• _RECORDS PROVIDED_
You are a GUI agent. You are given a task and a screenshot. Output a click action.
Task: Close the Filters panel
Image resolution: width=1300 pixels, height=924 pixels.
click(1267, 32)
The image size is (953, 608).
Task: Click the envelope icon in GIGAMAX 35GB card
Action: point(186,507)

• _HOW TO COMPLETE THIS TASK_
Repeat the data above starting at the line with "Image resolution: width=1300" and ending at its last line, exactly, with no other lines.

• _OUTPUT OF THE TASK_
Image resolution: width=1300 pixels, height=924 pixels.
click(1267, 32)
The image size is (953, 608).
Task: Click the envelope icon in GIGAMAX 35GB card
Action: point(186,507)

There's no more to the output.